---- RECORDS FOR PROCESSING

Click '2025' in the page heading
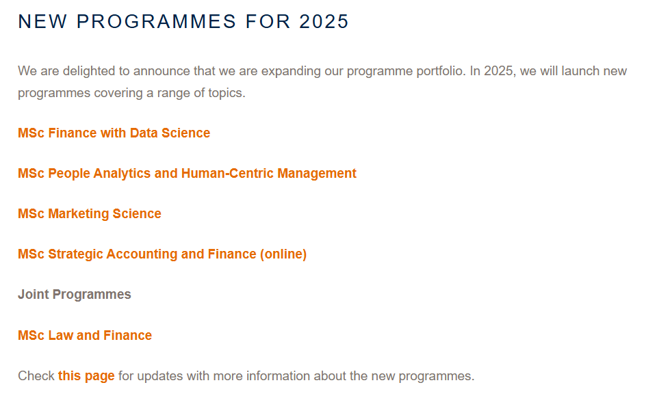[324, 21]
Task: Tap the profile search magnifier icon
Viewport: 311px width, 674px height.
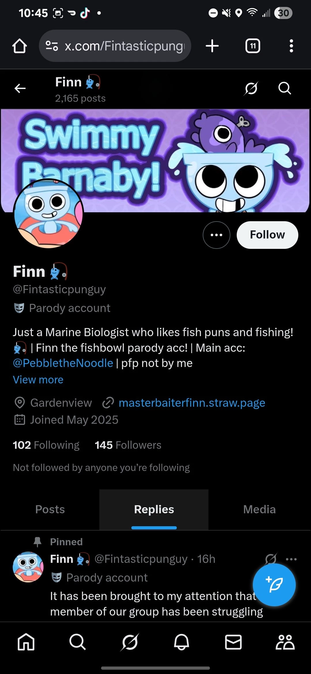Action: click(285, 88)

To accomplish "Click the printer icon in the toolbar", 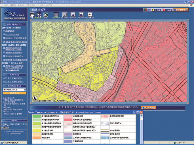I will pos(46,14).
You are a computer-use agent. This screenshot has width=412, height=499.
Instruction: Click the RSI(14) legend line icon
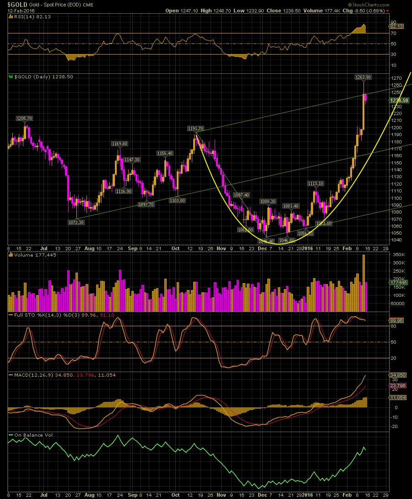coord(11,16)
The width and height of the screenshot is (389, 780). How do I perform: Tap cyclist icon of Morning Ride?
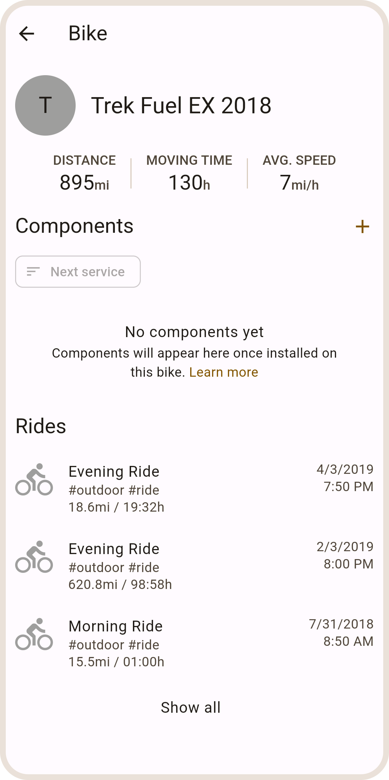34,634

--------
---- RECORDS FOR PROCESSING

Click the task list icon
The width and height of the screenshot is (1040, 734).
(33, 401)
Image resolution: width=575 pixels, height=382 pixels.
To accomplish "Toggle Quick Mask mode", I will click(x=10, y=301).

--------
---- RECORDS FOR PROCESSING

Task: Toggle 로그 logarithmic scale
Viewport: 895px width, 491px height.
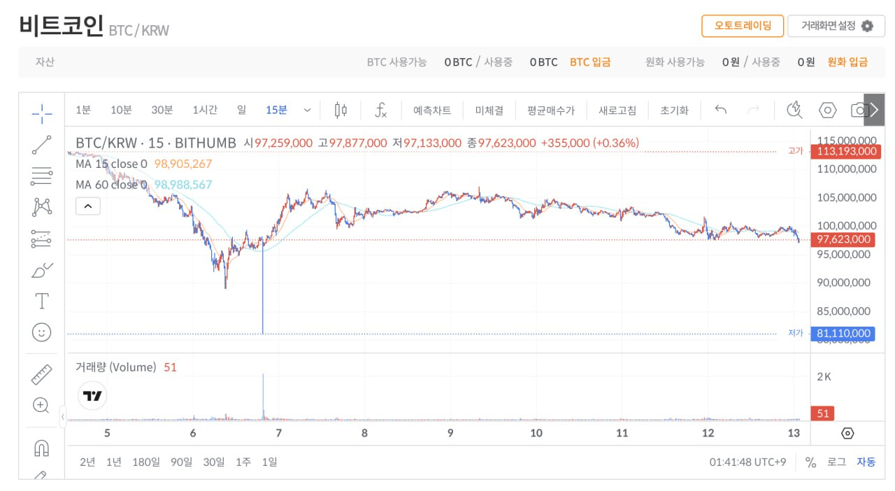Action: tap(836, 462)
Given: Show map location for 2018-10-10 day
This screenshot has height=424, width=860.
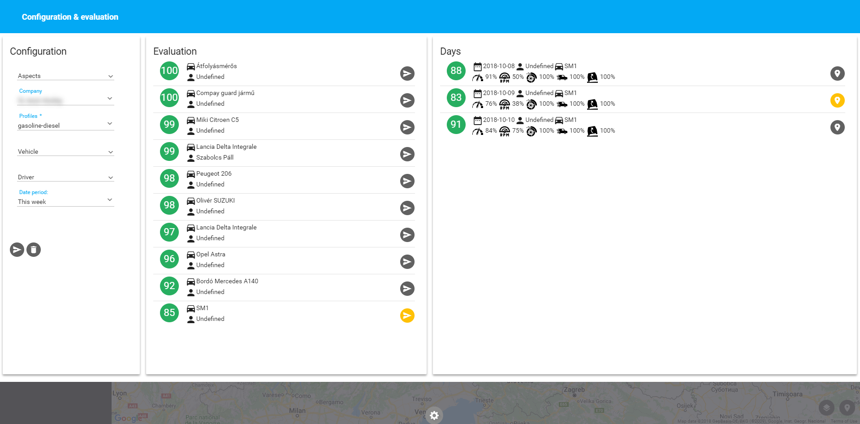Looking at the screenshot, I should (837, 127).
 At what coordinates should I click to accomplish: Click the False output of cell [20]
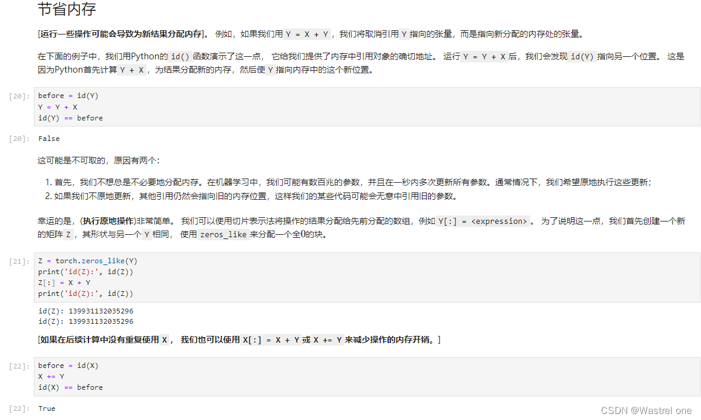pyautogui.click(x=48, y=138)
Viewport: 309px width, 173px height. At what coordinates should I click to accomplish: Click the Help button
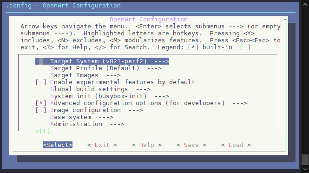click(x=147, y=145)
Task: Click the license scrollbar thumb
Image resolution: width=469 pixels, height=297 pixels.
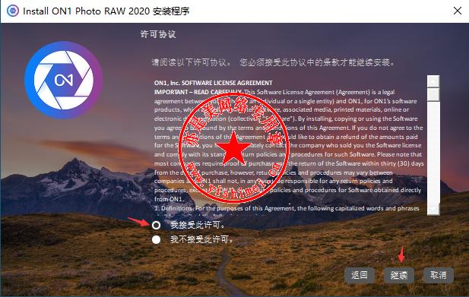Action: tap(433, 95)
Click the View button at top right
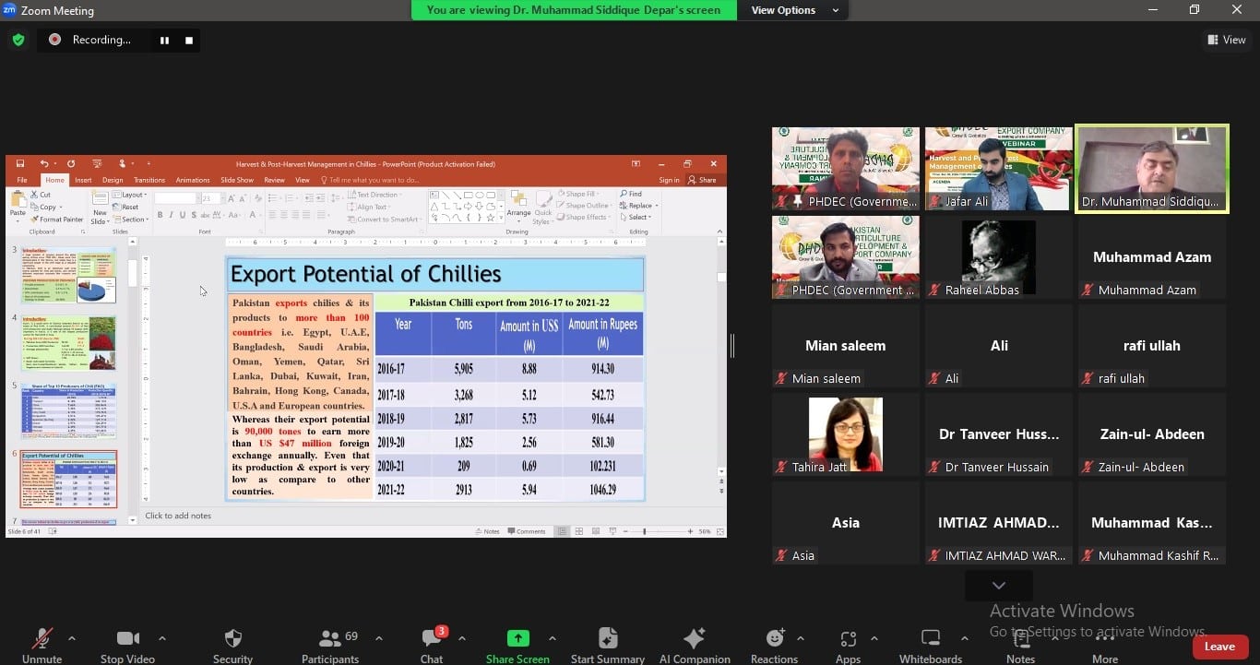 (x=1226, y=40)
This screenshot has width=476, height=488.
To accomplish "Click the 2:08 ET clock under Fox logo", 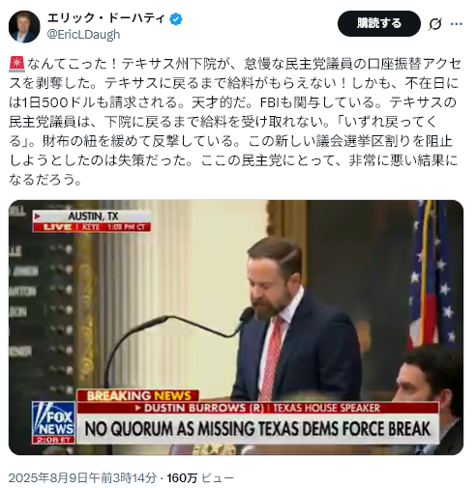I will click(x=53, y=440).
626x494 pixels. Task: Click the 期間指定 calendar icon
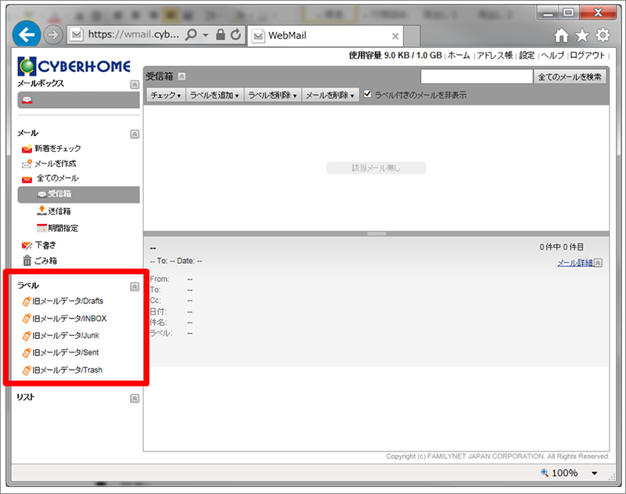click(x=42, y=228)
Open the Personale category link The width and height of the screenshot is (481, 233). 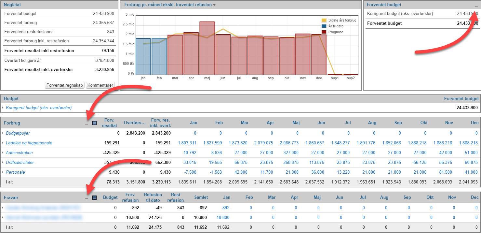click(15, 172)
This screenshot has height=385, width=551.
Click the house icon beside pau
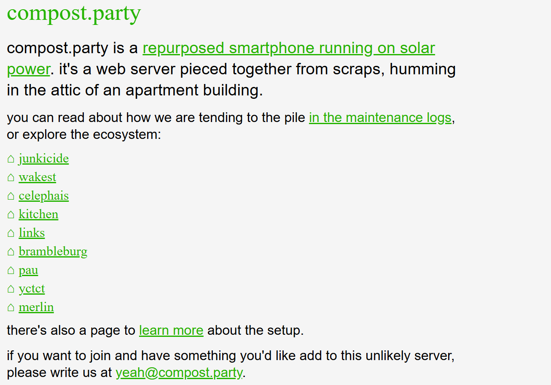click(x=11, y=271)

--------

> _THE PROBLEM_:
Lines of the data above that include the string "Toggle" must each be copied.

> _EXERCISE OUTPUT_:
To accomplish "Toggle Quick Mask mode", I will click(x=10, y=301).
Task: Toggle 로그 logarithmic scale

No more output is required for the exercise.